**PROBLEM TO SOLVE**. Convert every line of the records below into a Markdown table with the columns Row and Line, giving each line a row number and skipping blank lines. Leave the pictures out of the table.

**SUPPLIED RECORDS**.
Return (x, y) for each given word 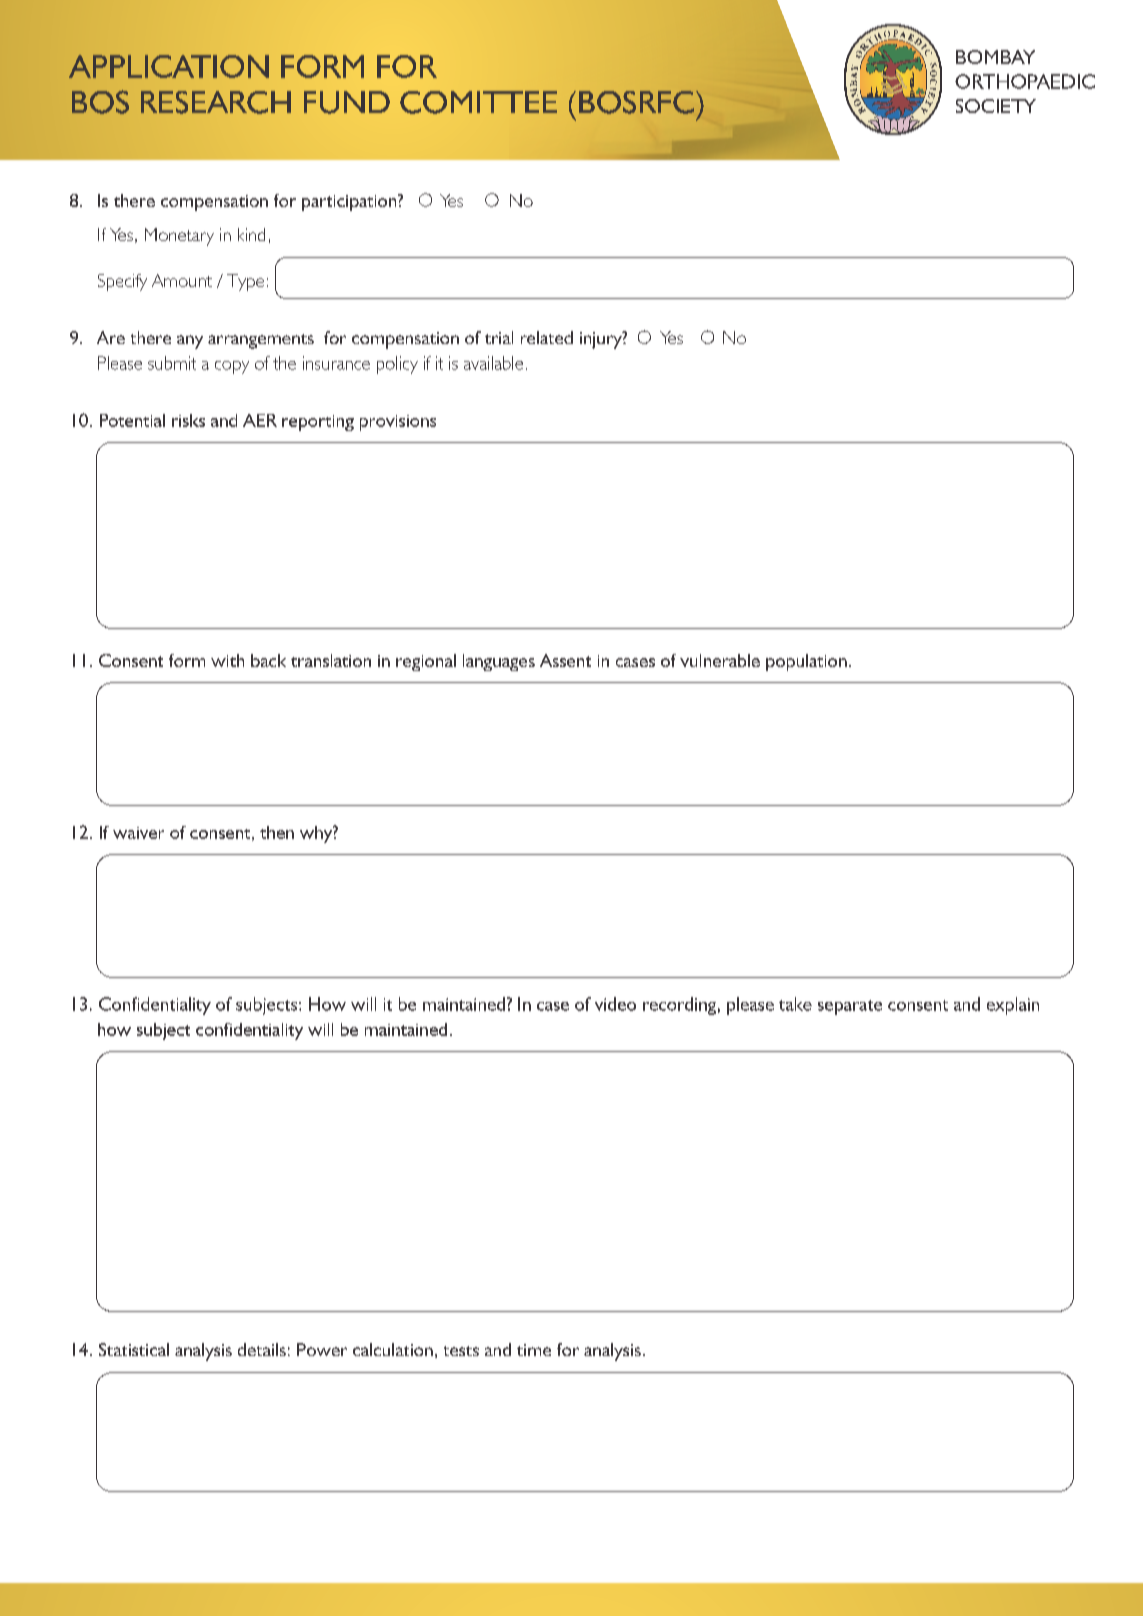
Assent (565, 660)
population (806, 662)
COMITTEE (478, 102)
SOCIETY (996, 106)
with (227, 660)
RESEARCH (216, 102)
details (262, 1349)
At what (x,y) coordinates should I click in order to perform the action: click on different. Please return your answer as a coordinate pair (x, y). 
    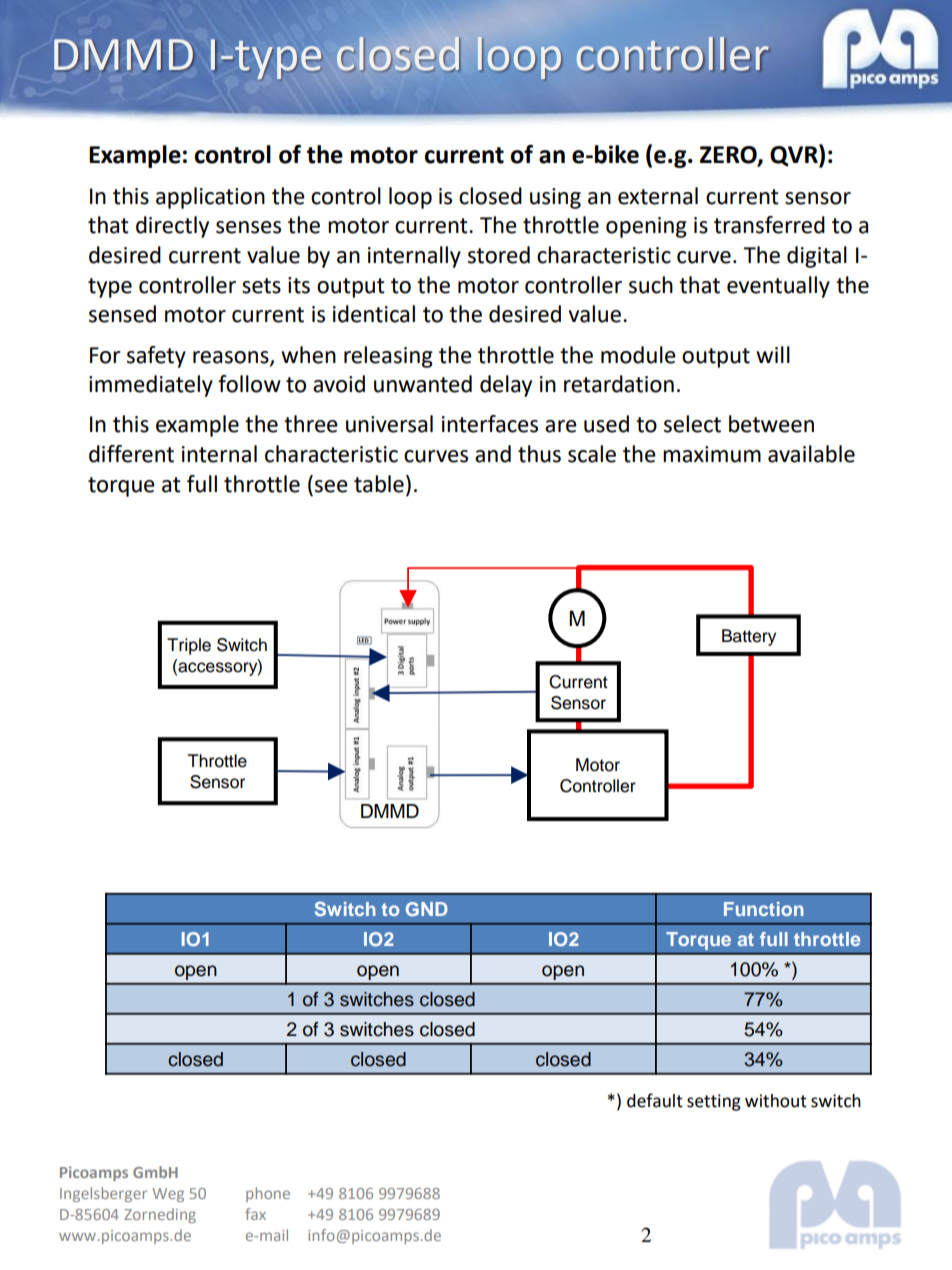
    Looking at the image, I should click on (131, 454).
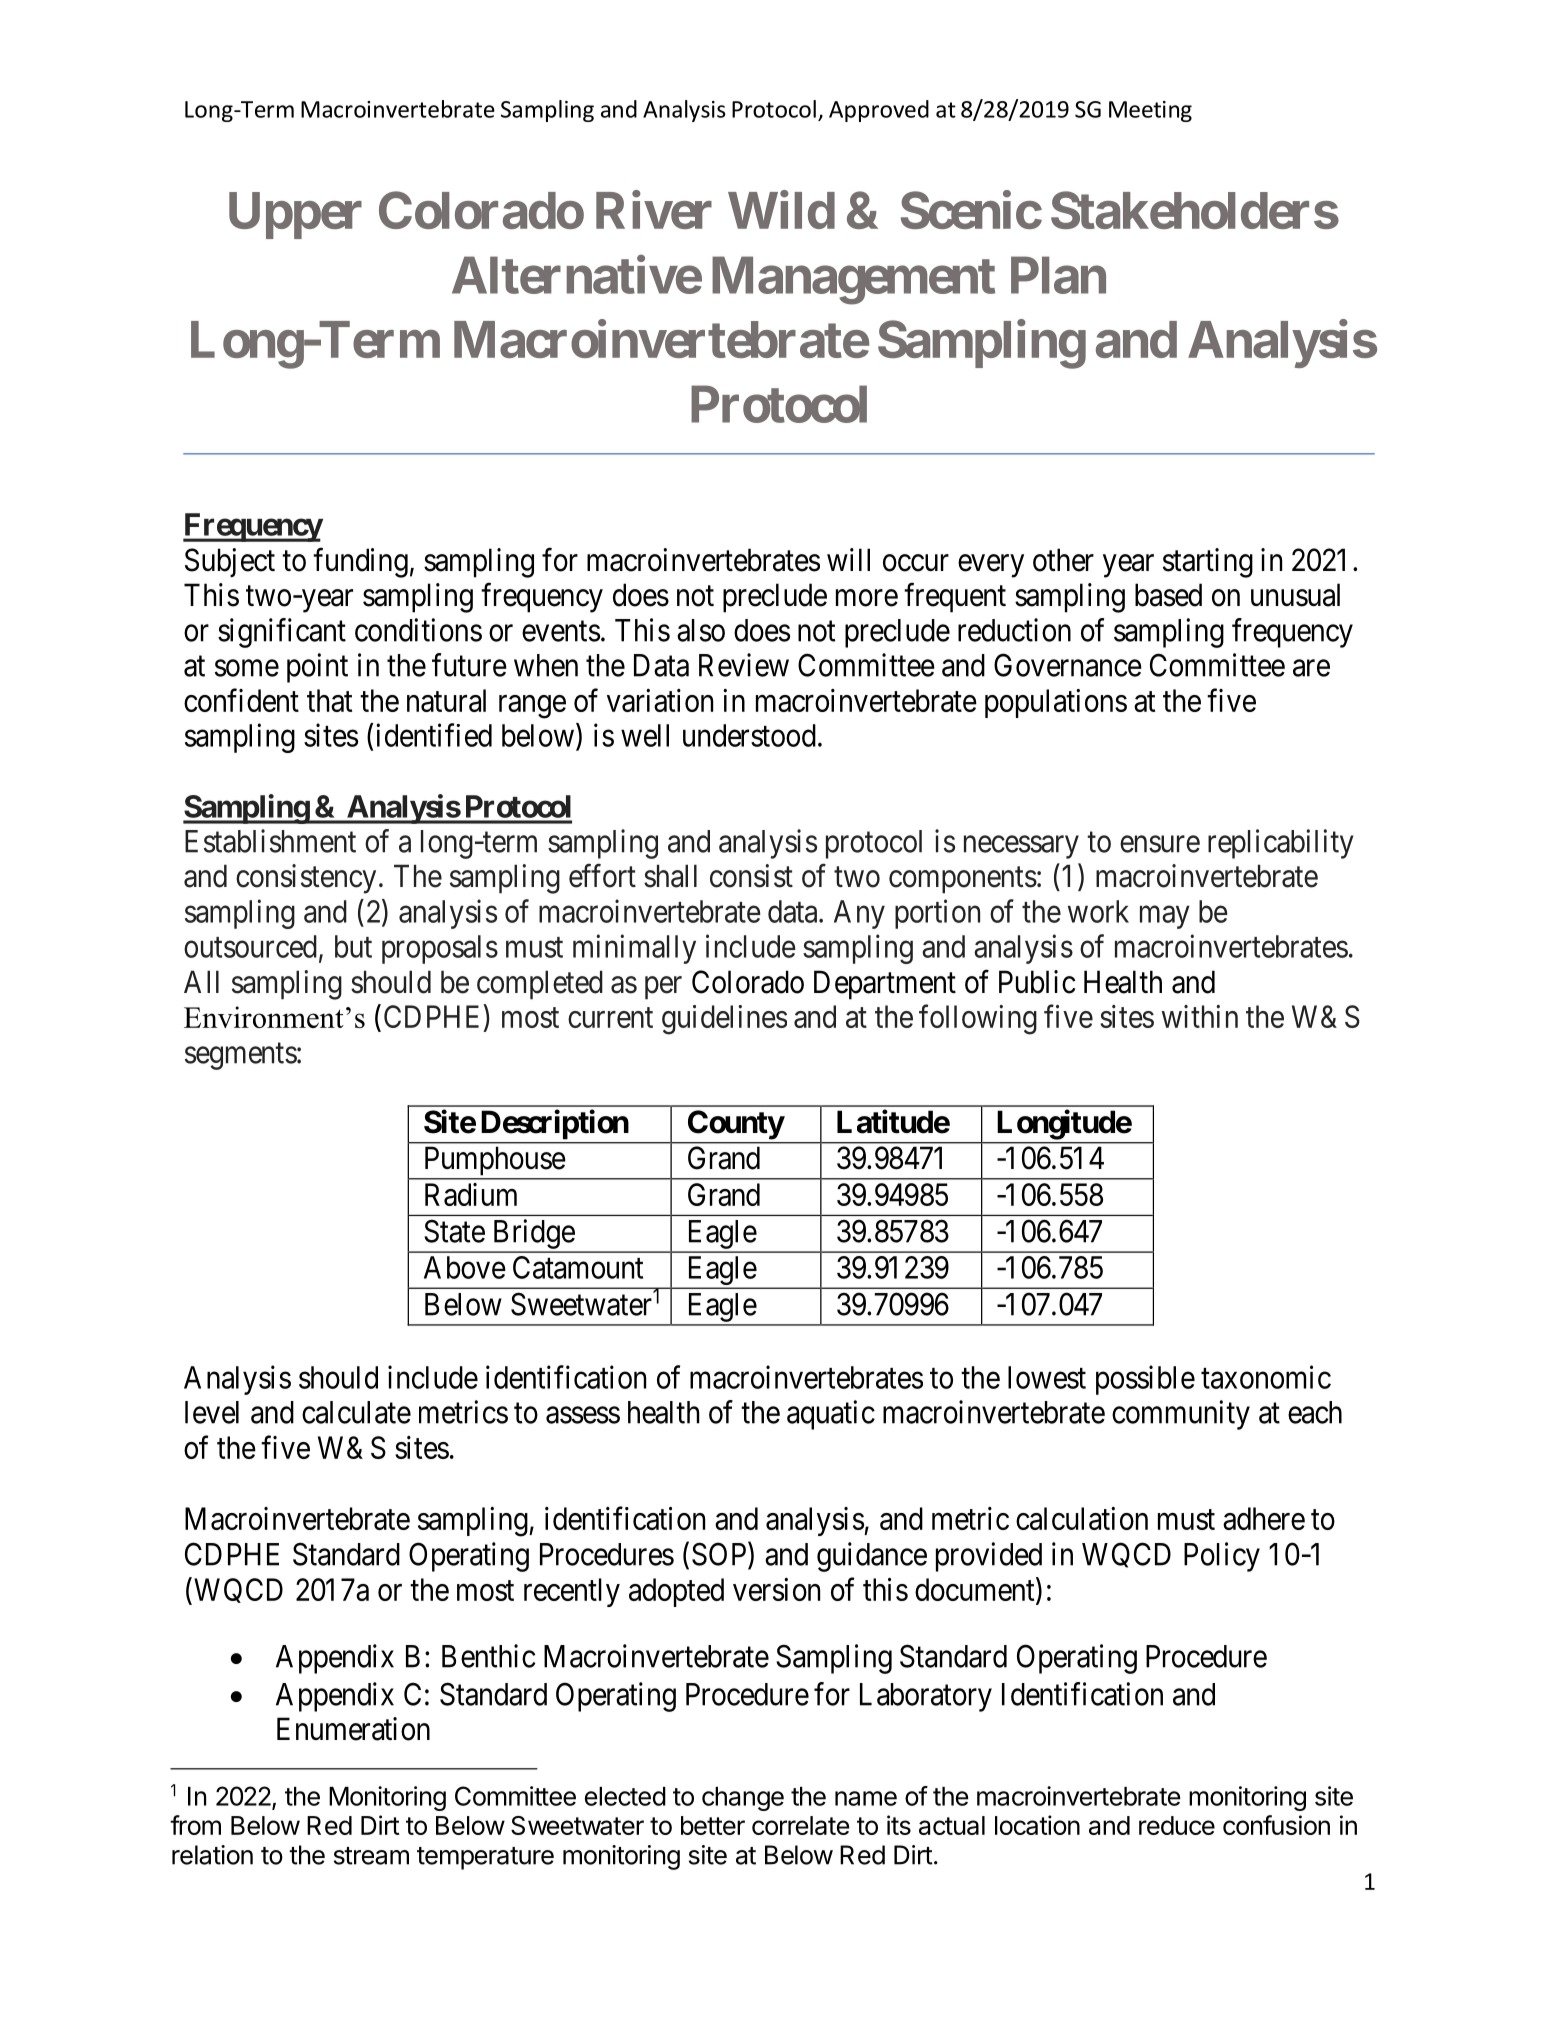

**SOLUTION FOR THIS EXERCISE**.
| Row | Line |
|---|---|
| 1 | Return (x, y) for each given word  |
| 2 | Assent (565, 660) |
| 3 | population (806, 662) |
| 4 | COMITTEE (478, 102) |
| 5 | SOCIETY (996, 106) |
| 6 | with (227, 660) |
| 7 | RESEARCH (216, 102) |
| 8 | details (262, 1349) |
| 9 | At what (x,y) coordinates should I click in order to perform the action: click on different. Please return your answer as a coordinate pair (x, y).  |
| 10 |     Looking at the image, I should click on (131, 454). |